**内容の確認:**
A. 『グッバイ・ゴダール!』のレビューによると、アンヌは何歳でゴダールと結婚しましたか。
B. 次の(i)〜(iii)が『グッバイ・ゴダール!』のレビューの内容と一致するかを判定し、それぞれ判断の根拠となる箇所を原文どおりに引用してください。
(i) ゴダールは自身のこれまでの作品を否定した。
(ii) ゴダールは同志らから完全に受け入れられた。
(iii) 作中の結婚生活は暗く重苦しく描かれている。
C. 『グッバイ・ゴダール!』のレビューを、最後の文の後から書き進めてください。

**提示文:**
# # # #

グッバイ・ゴダール!(2017年製作の映画)
3.3

このレビューはネタバレを含みます

大スターのゴダールと結婚した20歳のアンヌ。そのハードな結婚生活を、暗くならずに明るくおかしく、おしゃれに描く。

ゴダールと結婚なんて素敵だろうなと思いきやとんでもない。
確かに刺激には事欠かないが、その頃からゴダールは思想が過激化していき自身のこれまでの作品を否定、しかし同志らから完全に受け入れられた訳でもなく、独自路線を歩む。必ずしもみんなからちやほやされる生活ではなくなり、嫌な思いもするように。
ゴダールは他人と協調するのが下手で、感情を上手くコントロールできずあちこちでぶつかり度々肩身の狭い思いをする。
更に若く美しいアンヌがいずれ自分を捨てると思い、いつも愛を疑う言動を取りアンヌを傷付ける。
後で謝るので毎回許してしまうが、成長してきたアンナは徐々に自立していく。

ゴダールの不器用過ぎる愛に翻弄される様子は、アンヌ、早くグッバイして!と応援したくなる。
おもしろおかしく描かれてはいたが、最後は流石にかわいそう。

# # # #

**表示データ:**
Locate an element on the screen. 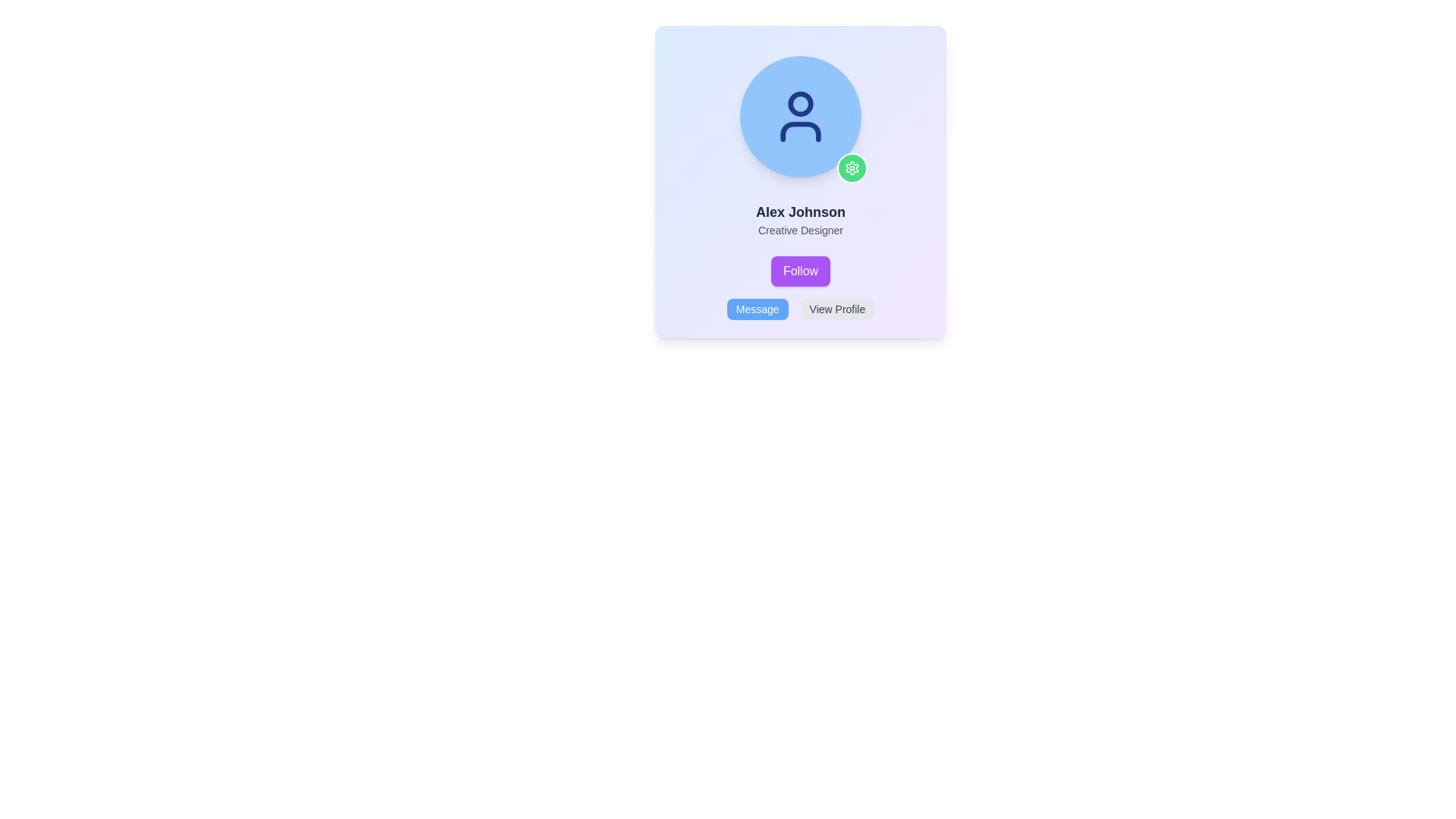  the 'View Profile' button, which is a rectangular button with rounded edges, gray background, and medium-sized gray text, located to the right of the 'Message' button at the bottom of the user card is located at coordinates (836, 309).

# # # #

**想定される解答:**
A. 20歳です。

B.
(i) 一致する。「自身のこれまでの作品を否定」
(ii) 一致しない。「同志らから完全に受け入れられた訳でもなく」
(iii) 一致しない。「暗くならずに明るくおかしく、おしゃれに描く」

C.
35歳を越えたゴダールはすっかり自信を失っていて、他人を攻撃する言動を取りながらも彼らにすがってもいる。愛情が返ってくるわずかな可能性にかけ、返ってこないと相手を否定する。それが分かるのかアンヌも寛容にならざるを得ない。歳上というよりは母性愛でひたすら耐え許す。しかしあまりに自分を犠牲にする愛は長続きするケースは少ない。ゴダールであっても、普通と変わらない恋愛だったと思えた。

60年代のお洒落な部屋と服、何よりヒロインのマーティンが美しい。日本人には特に好まれそう。何を着ても、着なくても、完璧な美。

ゴダール好きにとっては作品の要素が散りばめられて嬉しい作品だし、全く知らない人が観てもそれはそれで関係なく面白い。

個人的にアンヌがモーリヤックの外孫であることを初めて知ったので驚いた。

メモ
シェイラ……壁にある張り紙。60年代を代表する歌手。

Gene Kelly/ I like Myself……映画館で流れている曲。